1.Continuing Effect. Except as specifically provided herein, the Award Agreements amended by this Amendment shall remain in full force and effect in accordance with their respective terms and are hereby ratified and confirmed in all respects.

2.No Waiver. This Amendment is limited as specified and the execution, delivery and effectiveness of this Amendment shall not operate as a modification, acceptance or waiver of any provision of any of the Award Agreements except as specifically set forth herein.

3.Binding Effect. This Amendment shall be binding upon and inure to the benefit of any successors to the Company and all persons lawfully claiming under Employee.

4.Governing Law. This Amendment shall be governed by, and construed in accordance with, the laws of the State of Florida.

Note: The foregoing Exhibit 10.36 to this Form 10-K for the year ended May 25, 2025 is a Form of Amendment to certain award agreements governing the terms of long-term incentive awards issued under the Registrant’s 2015 Omnibus Incentive Plan and Amended & Restated 2015 Omnibus Incentive Plan.

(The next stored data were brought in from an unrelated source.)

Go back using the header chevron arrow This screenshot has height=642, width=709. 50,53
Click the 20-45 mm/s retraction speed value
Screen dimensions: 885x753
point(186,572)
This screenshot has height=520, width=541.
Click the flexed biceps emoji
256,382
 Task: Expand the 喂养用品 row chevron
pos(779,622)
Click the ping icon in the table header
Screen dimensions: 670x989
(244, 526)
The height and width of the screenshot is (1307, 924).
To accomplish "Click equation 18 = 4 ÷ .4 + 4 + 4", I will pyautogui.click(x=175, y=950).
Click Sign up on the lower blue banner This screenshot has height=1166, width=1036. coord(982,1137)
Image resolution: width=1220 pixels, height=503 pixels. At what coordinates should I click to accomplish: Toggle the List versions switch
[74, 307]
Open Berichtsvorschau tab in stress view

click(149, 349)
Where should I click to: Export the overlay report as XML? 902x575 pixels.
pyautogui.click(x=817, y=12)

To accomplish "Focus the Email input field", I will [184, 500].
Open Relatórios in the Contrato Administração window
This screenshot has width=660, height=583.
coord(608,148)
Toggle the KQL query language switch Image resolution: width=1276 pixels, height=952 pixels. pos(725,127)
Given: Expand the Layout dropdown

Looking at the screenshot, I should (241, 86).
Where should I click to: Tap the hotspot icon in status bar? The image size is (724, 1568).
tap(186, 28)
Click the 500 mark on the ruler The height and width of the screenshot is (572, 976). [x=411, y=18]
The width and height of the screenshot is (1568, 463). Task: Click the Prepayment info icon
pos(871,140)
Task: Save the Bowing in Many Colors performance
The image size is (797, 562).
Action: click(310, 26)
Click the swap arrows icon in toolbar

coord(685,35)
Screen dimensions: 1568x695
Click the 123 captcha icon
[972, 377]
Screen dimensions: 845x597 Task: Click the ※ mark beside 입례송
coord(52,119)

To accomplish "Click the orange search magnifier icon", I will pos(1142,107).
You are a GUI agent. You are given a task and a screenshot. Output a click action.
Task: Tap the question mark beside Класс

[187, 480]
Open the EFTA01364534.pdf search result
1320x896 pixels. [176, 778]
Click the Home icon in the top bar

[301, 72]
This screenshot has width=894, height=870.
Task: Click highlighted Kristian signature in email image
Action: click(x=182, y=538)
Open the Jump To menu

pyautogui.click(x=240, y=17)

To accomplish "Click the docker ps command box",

The award agreements identified in Section A of the Form of Amendment constitute the agreements governing the terms of incentive awards granted to certain employees in Registrant’s fiscal year 2025. Amendments identical in substance to the foregoing Form of Amendment will be executed and made to all such agreements that govern the terms of previously granted awards set forth in Section A.